*Task goal*: Line by line, set down the records below from the first line through the line containing "This screenshot has width=1088, height=414.". Omit the pictures.

*Data shown*:
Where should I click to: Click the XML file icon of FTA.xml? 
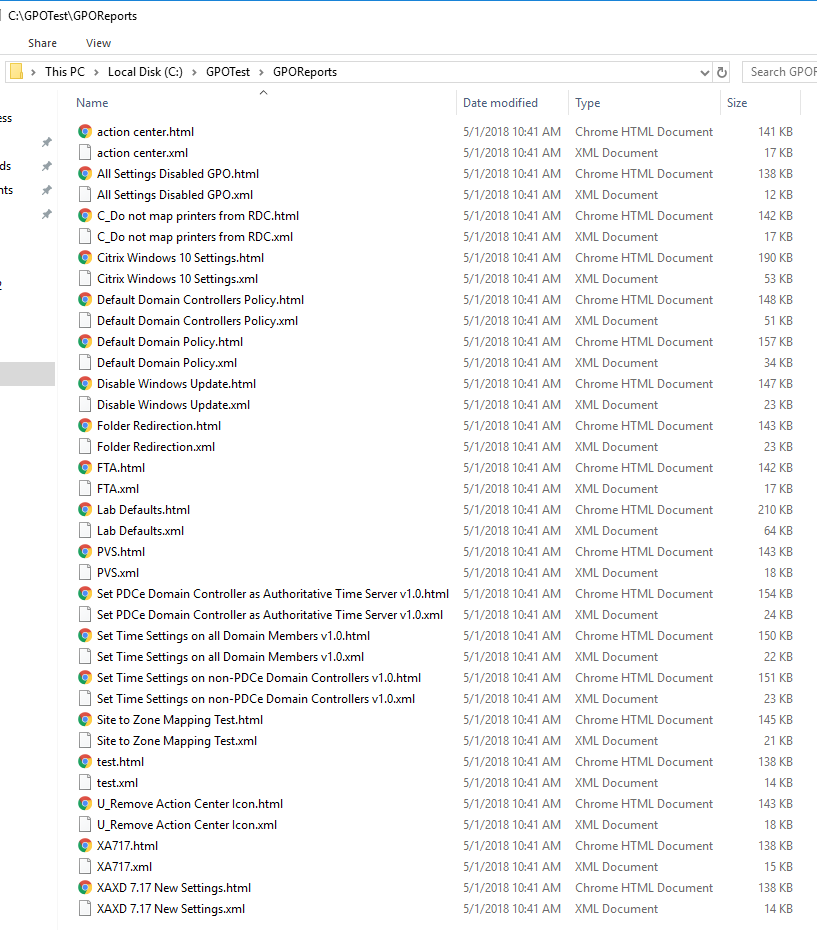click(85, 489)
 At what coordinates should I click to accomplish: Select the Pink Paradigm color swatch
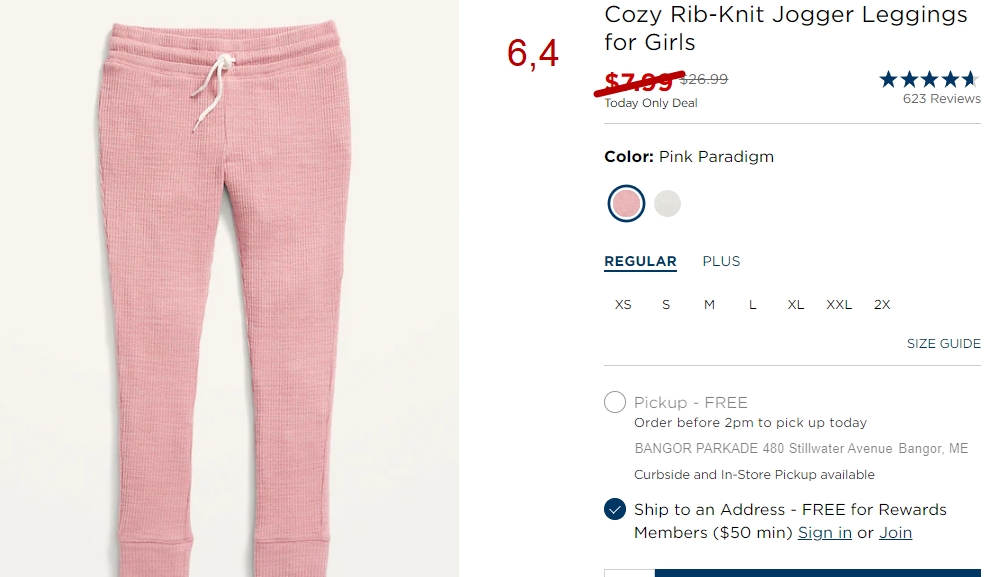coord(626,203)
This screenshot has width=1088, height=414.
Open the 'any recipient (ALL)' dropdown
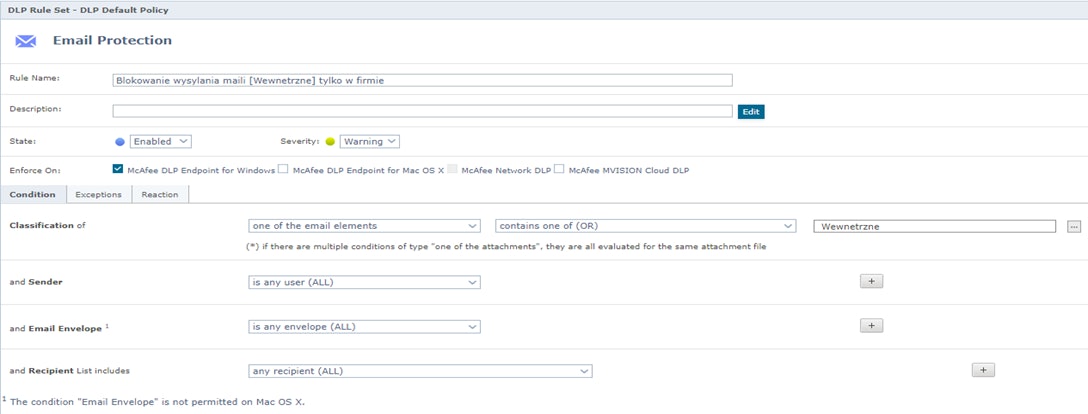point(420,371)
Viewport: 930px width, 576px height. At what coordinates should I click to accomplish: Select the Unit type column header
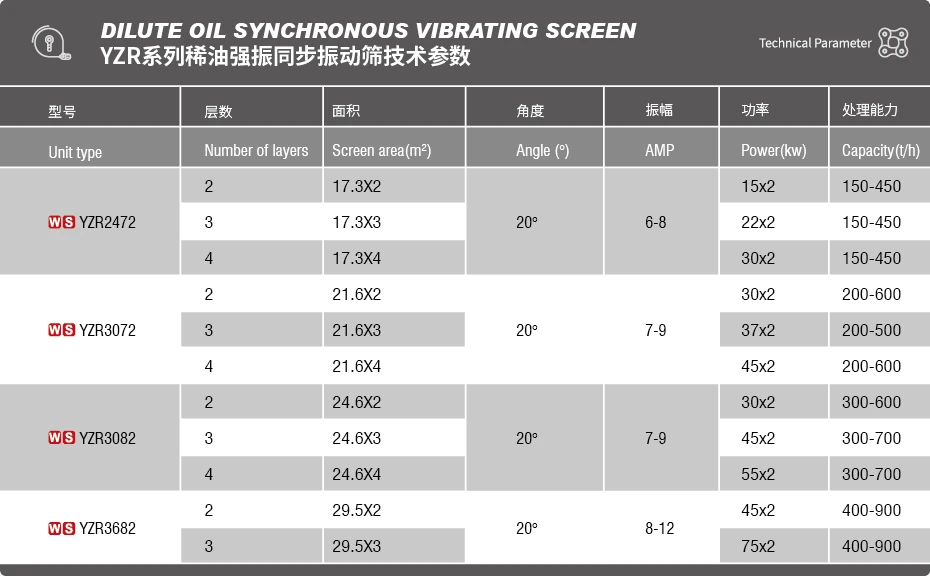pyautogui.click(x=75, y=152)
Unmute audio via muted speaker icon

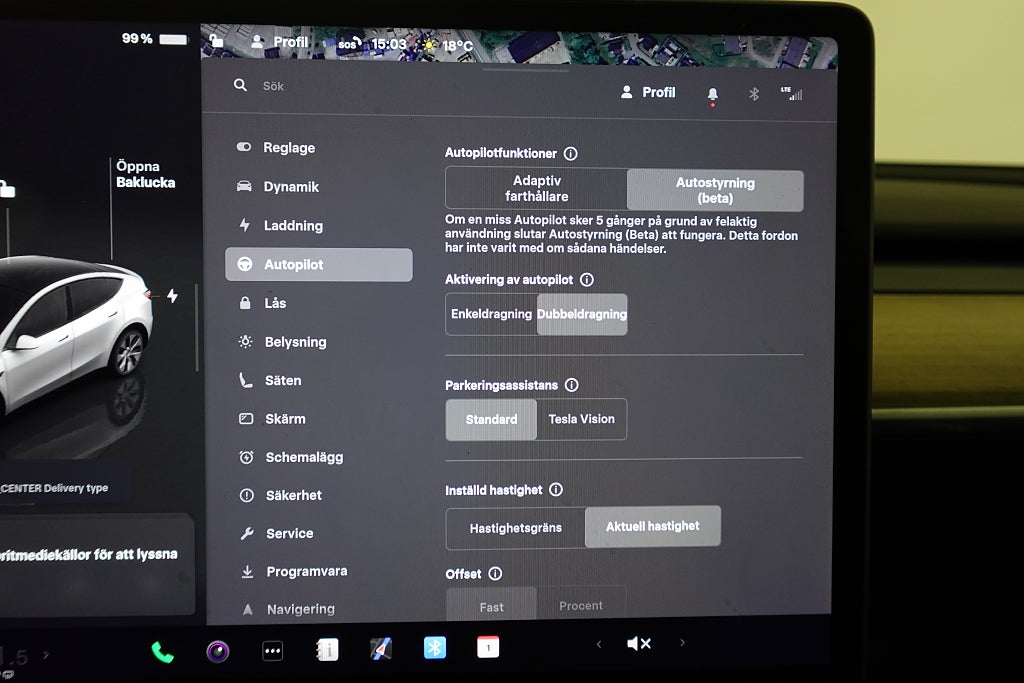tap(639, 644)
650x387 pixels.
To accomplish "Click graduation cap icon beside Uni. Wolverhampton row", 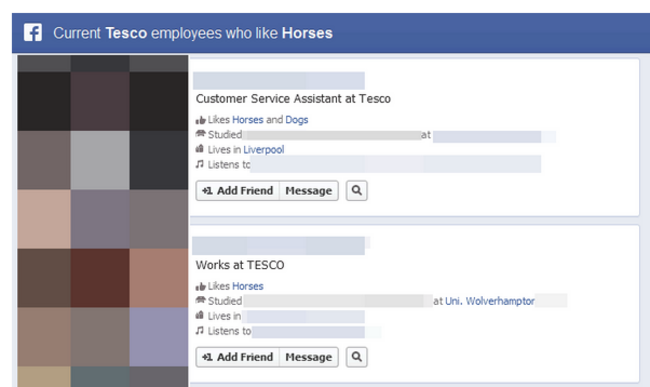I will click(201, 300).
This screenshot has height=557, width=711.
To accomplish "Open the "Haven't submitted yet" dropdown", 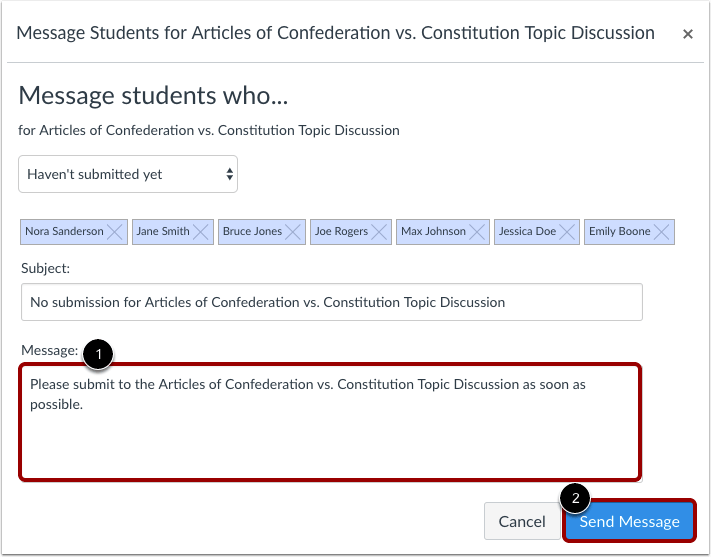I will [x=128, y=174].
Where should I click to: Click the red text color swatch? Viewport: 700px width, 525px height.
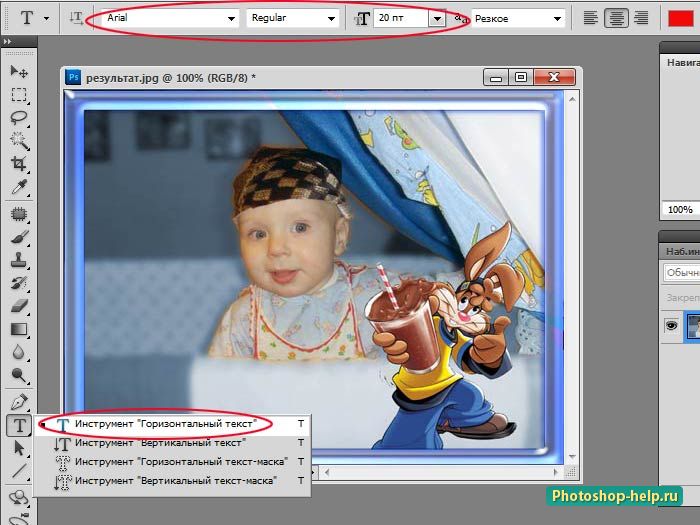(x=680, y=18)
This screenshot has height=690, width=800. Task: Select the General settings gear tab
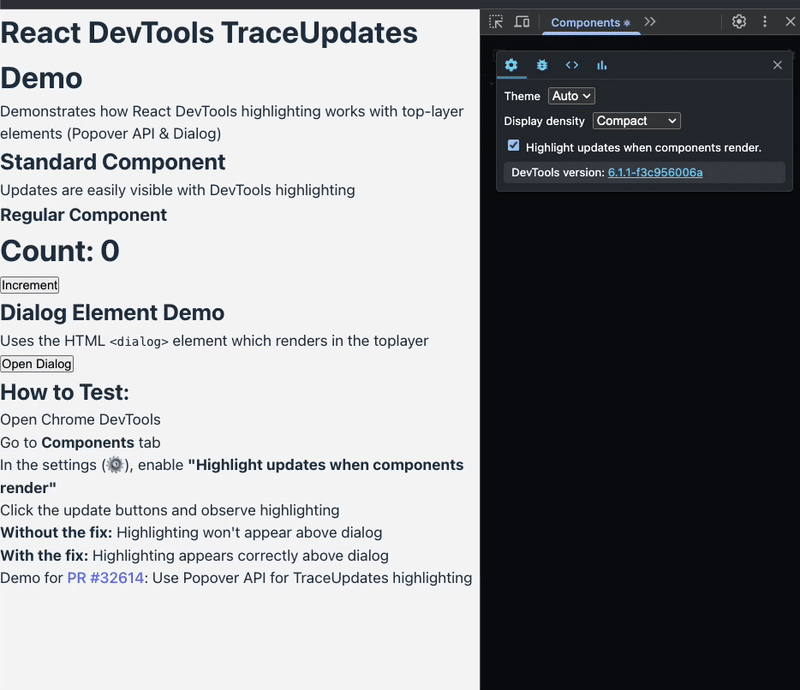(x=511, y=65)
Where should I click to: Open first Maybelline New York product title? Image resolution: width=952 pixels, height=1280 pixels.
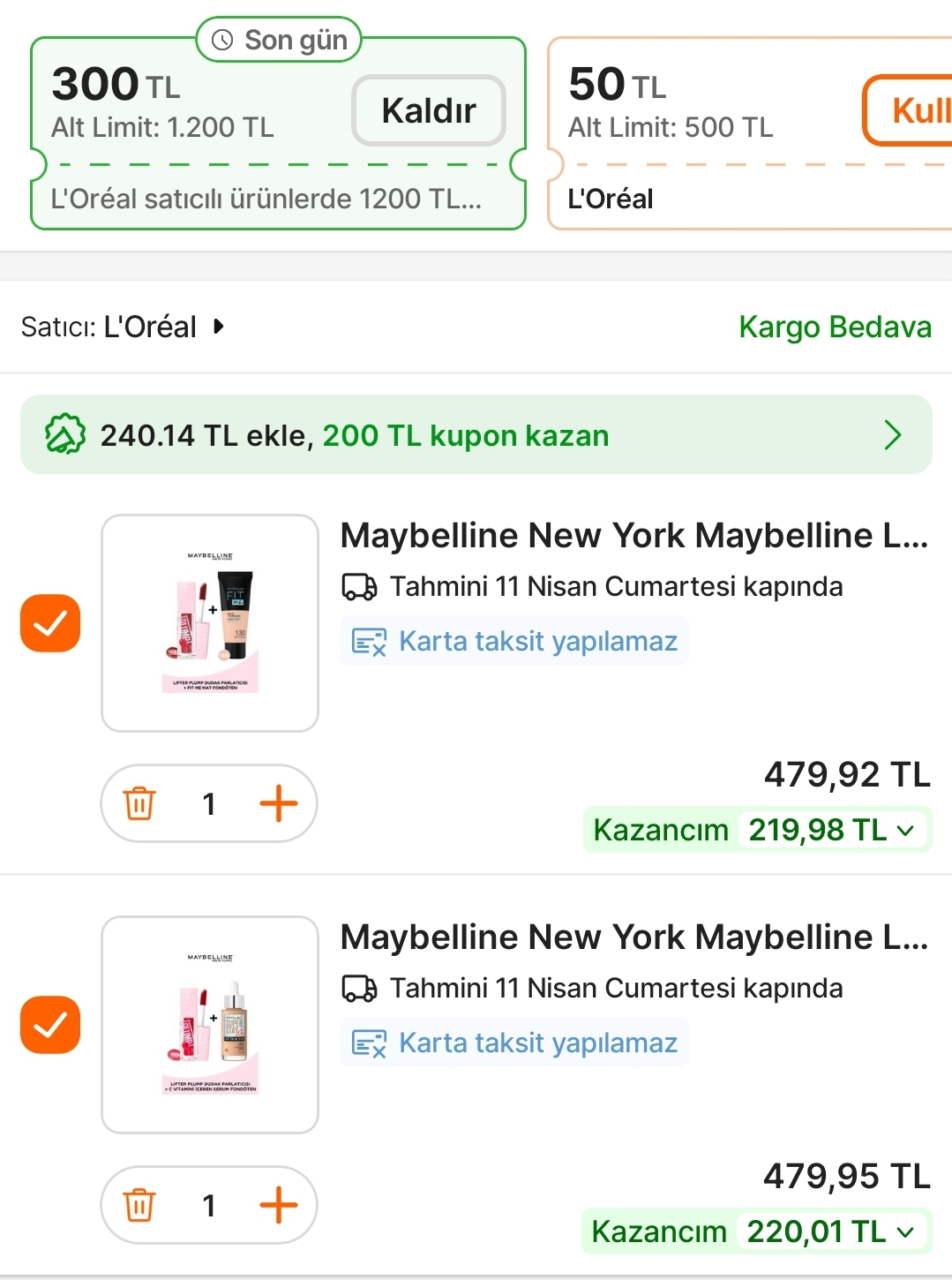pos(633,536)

*Answer for this exercise*:
Where should I click to: Click the XML file icon of FTA.xml? 
click(85, 489)
 At what coordinates should I click to accomplish: Select the Pink Paradigm color swatch
coord(626,203)
This screenshot has width=1088, height=414.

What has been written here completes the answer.